Just their second of a troubled 2020 restored them to a position of strength. Yesterday could have been the day Leeds dropped out of the automatic promotion positions. Instead, they emerged the stronger as none of the four teams in the play-off places prevailed.
Indeed, one of them, Bristol City, were their victims, their chances of ending a 40-year exile from the top flight dented by one of their former players, in the scorer Luke Ayling.
Leeds’ own fraught, epic, tragicomic quest to return has spanned 16 seasons. This represents their best opportunity and this was just a third win in 12 games.
It has been a wretched run, marked by missed chances at one end and mistakes at the other, highlighting footballing and psychological frailties and reviving concerns about management’s most influential nearly man. Bielsa was watched by one of his protégés, Mauricio Pochettino, in Tuesday’s draw at Brentford.
This was witnessed by England’s biggest gate of the day, 35,819, for the biggest club outside the Premier League, even if the double European Cup winners Nottingham Forest may quibble with that assessment.
Leeds are an anomaly even in a division of well-supported clubs who generally have Premier League pasts or more distant glories. It accounts for the pressure.
This time, Leeds weathered it. Storm Dennis battered much of England and City faced an onslaught.
Leeds had 21 shots, 13 of them before City’s first, a tame header from Jamie Paterson, and 69 percent of possession. Leeds could have won by four goals but almost lost their lead when City’s former Bradford and Huddersfield striker Nahki Wells spurned a late chance to level. It felt a microcosm of a reign.
“The team controlled the game,” said Bielsa. They always do. “We ran a lot.” They always do. “We missed a lot of chances.” They always do. But Leeds’ relentlessness is not always married with ruthlessness. Too often the wrong decision was taken in the final third, or the right one was executed in the wrong way. Helder Costa was a particular culprit and their attackers lacked the precision of holding midfielder Kalvin Phillips or the incision of their flying full-backs.
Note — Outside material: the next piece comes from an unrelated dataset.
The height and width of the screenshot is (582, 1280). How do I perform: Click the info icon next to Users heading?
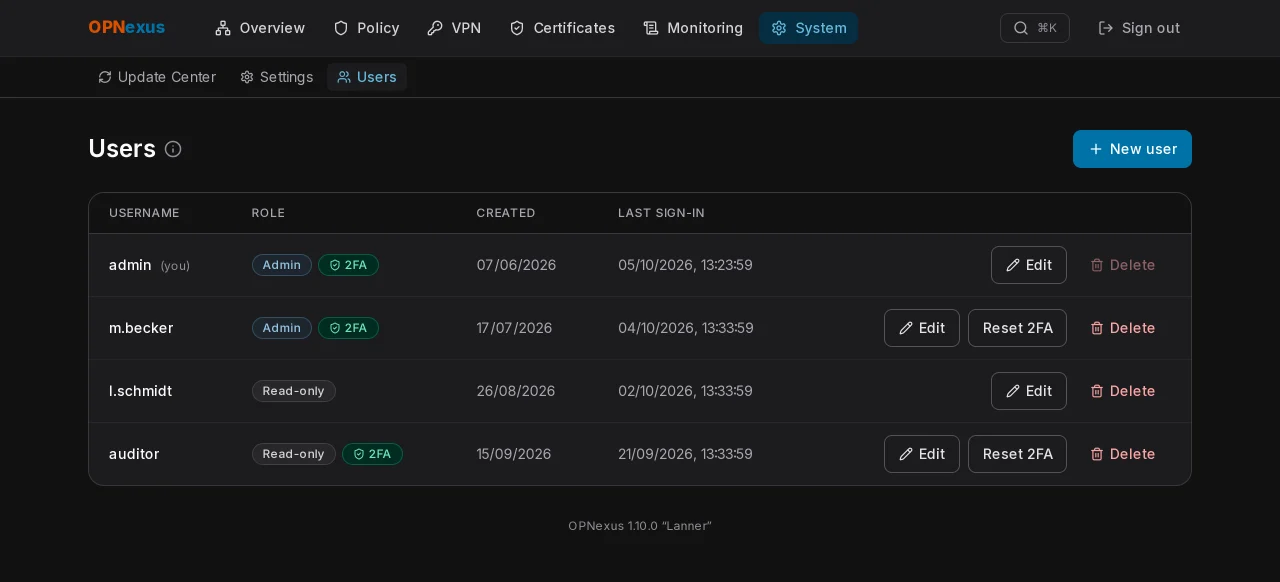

Bielsa being Bielsa, there were a couple of selections that showed his stubbornness. There was defiance in the early choruses of the names of Kiko Casilla and Patrick Bamford, Leeds’ two most-mocked players.
His obstinacy has manifested itself in keeping faith with both and, if plenty of supporters would happily have seen Casilla dropped after his errors cost Leeds five goals in 11 games, they kept their doubts to themselves. ‘Marching On Together’ is the club’s anthem and United displayed their togetherness. “We felt the support of our supporters,” said Bielsa.
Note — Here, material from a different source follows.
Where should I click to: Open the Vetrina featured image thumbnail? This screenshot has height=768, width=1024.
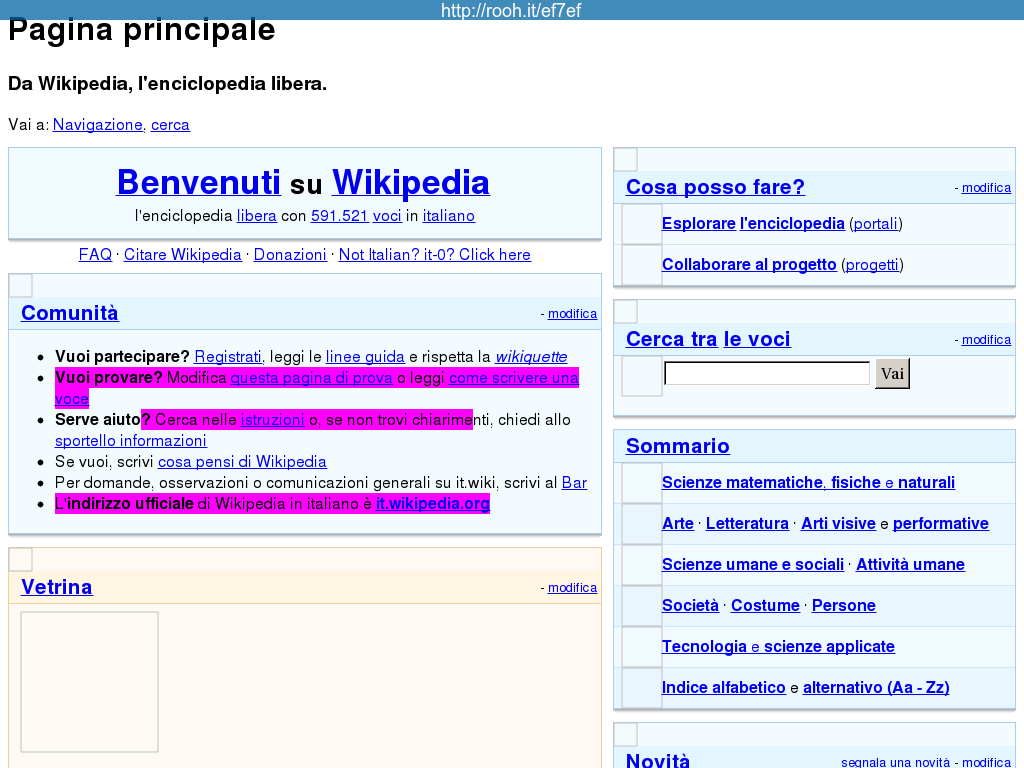pos(89,681)
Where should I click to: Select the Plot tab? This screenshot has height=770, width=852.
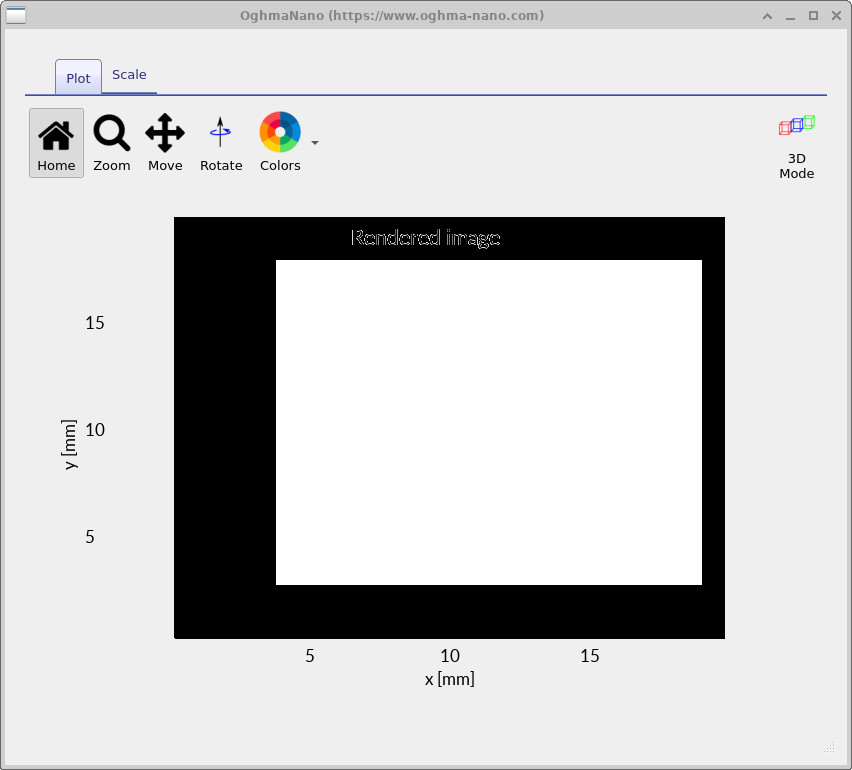77,76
Casilla was barely tested as he kept a rare clean sheet. The offside Bamford had a goal disallowed after Stuart Dallas’ shot was tipped on to the bar.
He almost scored when Daniel Bentley got a hand to his low shot but Tomas Kalas was required to stop it dribbling over the line. It nevertheless amounted to another game without a goal for him. “Bamford is the player who has shot most in the Championship,” said Bielsa. “You can take that information two ways.”
Leeds are the team with the most shots. Bentley made a brilliant save from Costa and the on-loan Manchester City midfielder Jack Harrison rattled the bar but the decider came early. Pressure told after a bout of penalty-box pinball.
City were penned in, both of Leeds’ full-backs sufficiently advanced that they took shots in quick succession and, after left-back Dallas’ effort and then midfielder Mateusz Klich’s follow-up were blocked, right-back Ayling swivelled to score. “A fair win,” said Bielsa. A much-needed one, too.